TASK PROMPT: Rescale the records from the line containing "The width and height of the screenshot is (1024, 592)." to the line containing "[x=41, y=350]", both included. Rewrite every line, requests too, multiplying each coordinate in the answers by 1.3 and rounding to whole numbers with halves going up, and leave out the pictures.

MATERIAL FOR THE TASK:

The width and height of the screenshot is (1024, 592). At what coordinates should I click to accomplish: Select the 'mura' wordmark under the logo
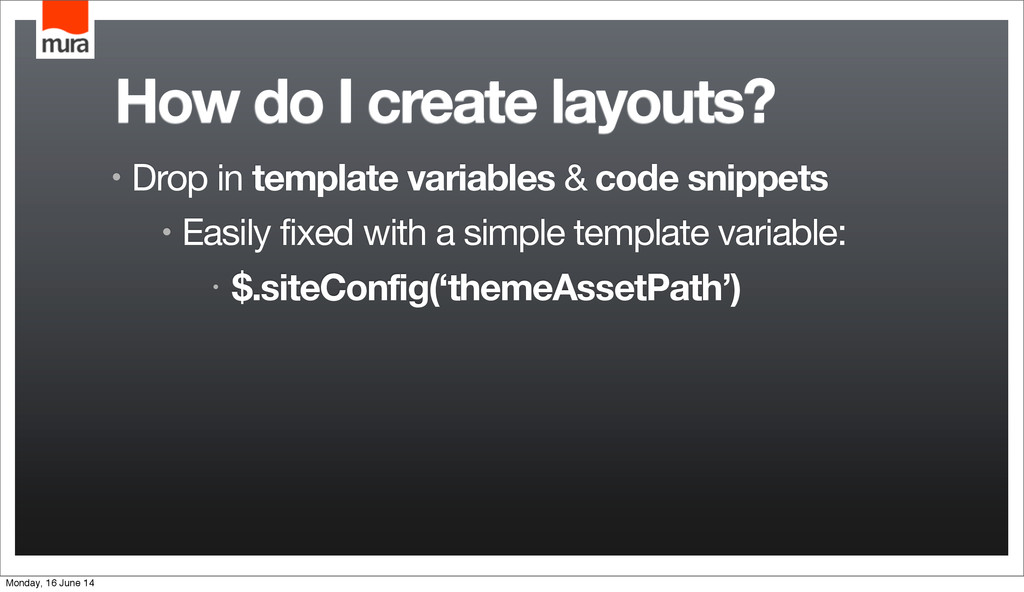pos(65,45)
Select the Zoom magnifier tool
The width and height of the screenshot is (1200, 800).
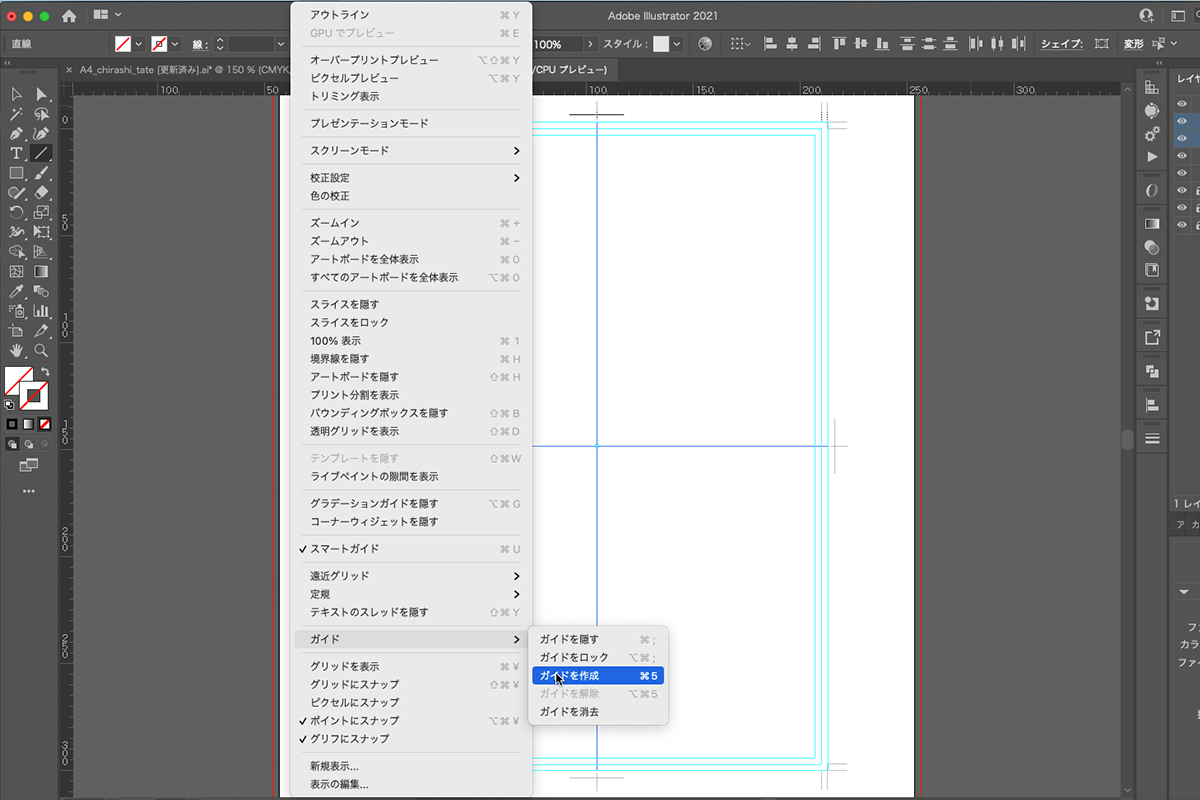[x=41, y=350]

--

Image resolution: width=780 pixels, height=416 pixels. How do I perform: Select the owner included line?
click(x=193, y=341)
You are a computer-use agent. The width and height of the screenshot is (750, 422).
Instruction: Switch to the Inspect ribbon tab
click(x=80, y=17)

---

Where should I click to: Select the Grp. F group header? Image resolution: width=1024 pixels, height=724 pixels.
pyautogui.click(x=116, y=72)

FULL RESPONSE:
The width and height of the screenshot is (1024, 592). At what coordinates should I click to accomplish: Select the 'mura' wordmark under the logo
pos(85,59)
Select the Zoom magnifier tool
The width and height of the screenshot is (1200, 800).
[x=53, y=455]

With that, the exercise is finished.